Etiologia (Sinais): O patógeno cuja sinonímia é conhecida como Ascochyta rufomaculans (Berk.) apresenta como formae specialis as seguintes variações: Colletotrichum gloeosporioides f.sp. alatae R.D., Colletotrichum gloeosporioides f.sp. gloeosporioides (Penz.), Colletotrichum gloeosporioides f.sp. heveae Petch, Colletotrichum gloeosporioides f.sp. melongenae Fournet, Colletotrichum gloeosporioides f.sp. nectrioides Gonz., Colletotrichum gloeosporioides f.sp. aeschynomenes J.T., Colletotrichum gloeosporioides f.sp. clidemiae E.E., Colletotrichum gloeosporioides f.sp. cucurbitae Menten, Colletotrichum gloeosporioides f.sp. cuscutae T.Y., Colletotrichum gloeosporioides f.sp. manihotis Chevaug., Colletotrichum gloeosporioides f.sp. pilosae U.P. e Colletotrichum gloeosporioides f.sp. uredinicola U.P.. Em relação as variedades do patógeno são descritas as seguintes: Colletotrichum gloeosporioides var. aleuritis Saccas & Drouillon, Colletotrichum gloeosporioides var. cephalosporioides A.S. Costa, Colletotrichum gloeosporioides var. gloeosporioides Penz., Colletotrichum gloeosporioides var. gomphrenae Perera, Colletotrichum gloeosporioides var. hederae Pass., Colletotrichum gloeosporioides var. minus J.H., Colletotrichum gloeosporioides var. minus J.H. e Colletotrichum gloeosporioides var. nectrioidea Gonz (Index Fungorun, 2010).

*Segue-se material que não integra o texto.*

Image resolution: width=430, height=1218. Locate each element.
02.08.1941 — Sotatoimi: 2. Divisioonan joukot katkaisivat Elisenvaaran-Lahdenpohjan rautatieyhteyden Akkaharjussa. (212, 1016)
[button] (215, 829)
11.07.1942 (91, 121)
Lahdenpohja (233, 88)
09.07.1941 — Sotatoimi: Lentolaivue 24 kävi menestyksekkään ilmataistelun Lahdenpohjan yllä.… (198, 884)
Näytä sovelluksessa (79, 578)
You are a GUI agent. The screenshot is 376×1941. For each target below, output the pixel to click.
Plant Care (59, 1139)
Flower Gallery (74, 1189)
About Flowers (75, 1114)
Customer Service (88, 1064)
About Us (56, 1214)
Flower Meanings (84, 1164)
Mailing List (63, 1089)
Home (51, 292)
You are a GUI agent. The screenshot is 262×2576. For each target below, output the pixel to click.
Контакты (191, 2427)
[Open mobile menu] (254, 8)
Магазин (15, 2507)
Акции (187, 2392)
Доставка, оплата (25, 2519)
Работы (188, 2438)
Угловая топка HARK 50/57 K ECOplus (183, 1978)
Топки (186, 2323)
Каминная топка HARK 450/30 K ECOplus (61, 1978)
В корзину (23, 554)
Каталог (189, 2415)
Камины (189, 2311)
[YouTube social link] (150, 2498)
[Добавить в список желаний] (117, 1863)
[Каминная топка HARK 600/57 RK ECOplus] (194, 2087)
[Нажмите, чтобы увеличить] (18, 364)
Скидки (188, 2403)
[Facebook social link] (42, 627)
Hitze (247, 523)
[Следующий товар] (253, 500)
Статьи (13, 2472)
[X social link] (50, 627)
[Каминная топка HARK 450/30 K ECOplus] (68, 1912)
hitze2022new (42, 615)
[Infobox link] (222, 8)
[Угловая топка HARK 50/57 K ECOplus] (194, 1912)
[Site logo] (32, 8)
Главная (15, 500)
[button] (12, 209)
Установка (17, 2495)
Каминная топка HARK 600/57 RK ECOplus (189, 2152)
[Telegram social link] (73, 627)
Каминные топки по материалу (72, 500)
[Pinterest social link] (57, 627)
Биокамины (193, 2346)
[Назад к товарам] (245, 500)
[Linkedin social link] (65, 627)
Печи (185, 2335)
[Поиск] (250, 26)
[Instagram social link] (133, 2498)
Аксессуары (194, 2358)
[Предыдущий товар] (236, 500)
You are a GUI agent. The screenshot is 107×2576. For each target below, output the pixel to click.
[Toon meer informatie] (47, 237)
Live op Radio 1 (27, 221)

A forma perfeita Glomerella cingulata, é um ascomiceto que forma peritécios em várias partes do hospedeiro, solitários ou agregados, marrom escuros a negros, com ostíolo levemente papilado, circular, provido de perífises. As ascas têm oito ascósporos de formato clavado a cilíndrico, de ápice mais delicado, intercaladas com paráfises, formando grupos na base do peritécio. Os ascósporos são ovais a cilíndricos ou fusiformes, às vezes levemente curvados, unicelulares, uniseptados antes de germinarem e hialinos ou fracamente escurecidos.

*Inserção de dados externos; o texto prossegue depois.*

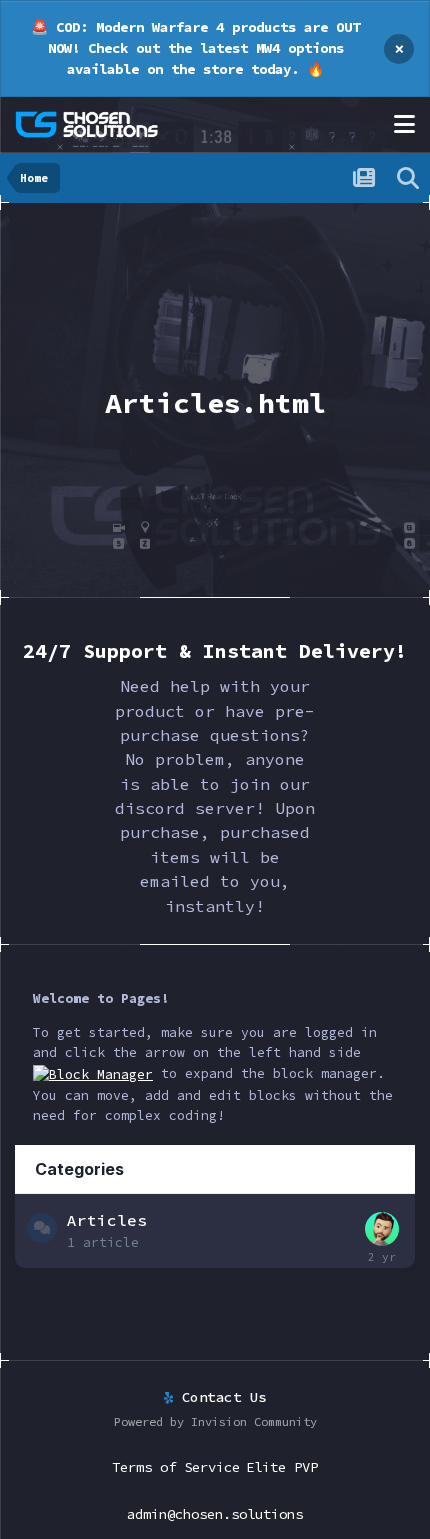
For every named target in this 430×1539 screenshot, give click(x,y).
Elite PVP (282, 1467)
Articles (107, 1220)
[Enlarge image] (93, 1073)
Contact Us (220, 1397)
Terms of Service (176, 1467)
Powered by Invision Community (215, 1421)
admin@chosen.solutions (215, 1514)
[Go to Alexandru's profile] (382, 1229)
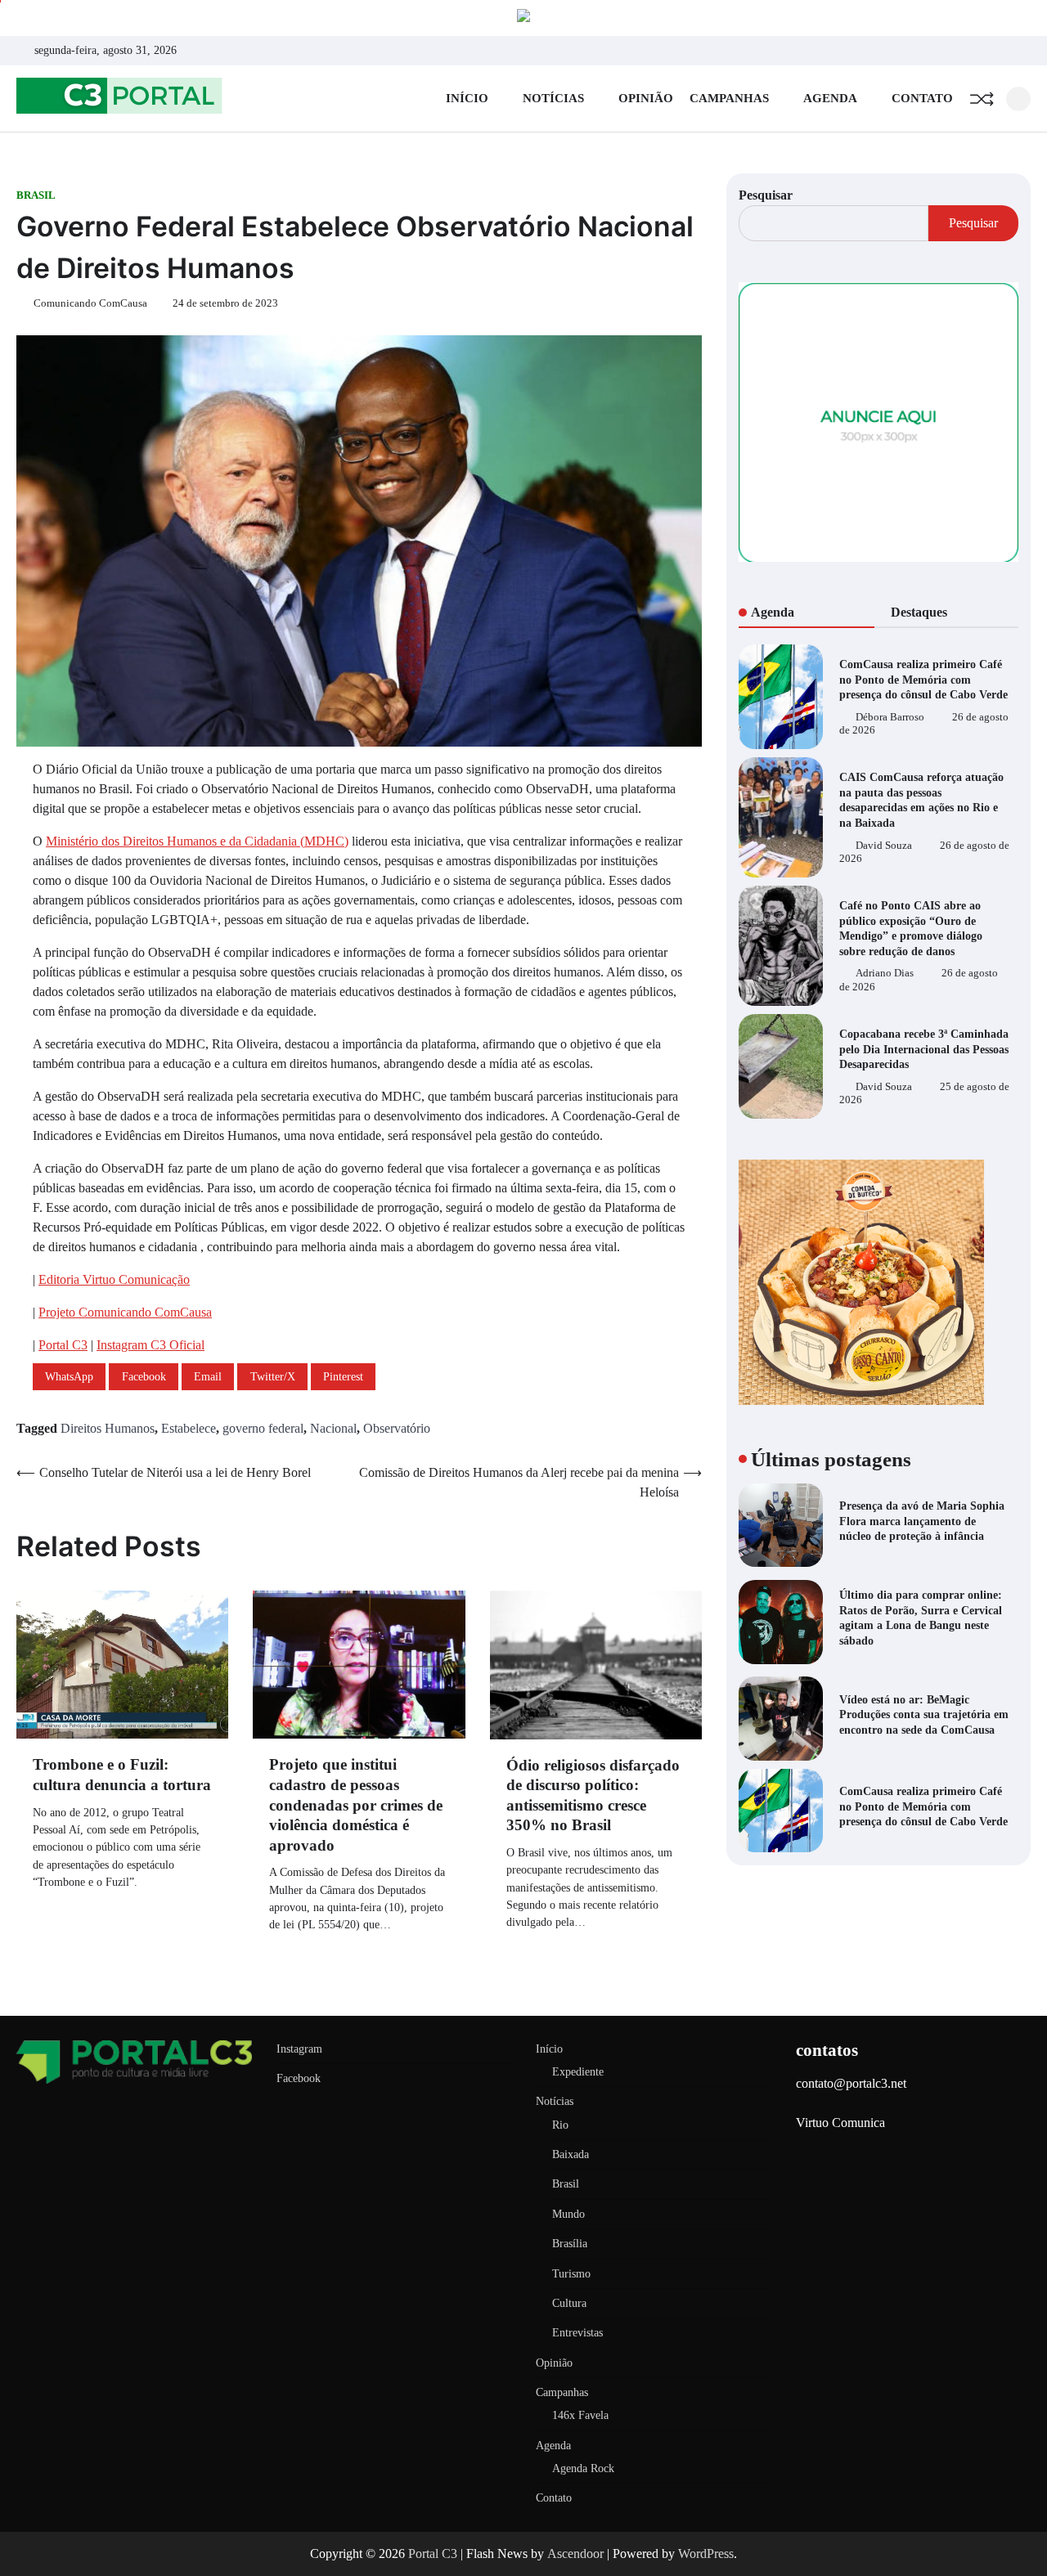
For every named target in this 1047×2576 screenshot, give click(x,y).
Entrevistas (577, 2332)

A sua forma assexual, C. gloesporioides, forma acérvulos nas áreas lesionadas, geralmente setosos, às vezes glabros, com formato arredondado, alongada ou irregular. O micélio apresentou-se em abundancia, cotonoso, elevado, com bordos lisos e de coloração frente e verso branca a acinzentada (Fig.1 B). As setas têm tamanho variável, com 1 a 4 septos, coloração marrom, apresentando leve alargamento na base e ápice pontiagudo. Os conídios são cilíndricos, às vezes levemente elipsóides, com ápice arredondado e base truncada, hialinos, unicelulares e uninucleados com 12-19 µm de comprimento por 1-6 µm de largura (Fig.1 D). Os conidióforos são unicelulares, hialinos ou levemente pigmentados, cilíndricos e fialídicos (Lopez, 2005).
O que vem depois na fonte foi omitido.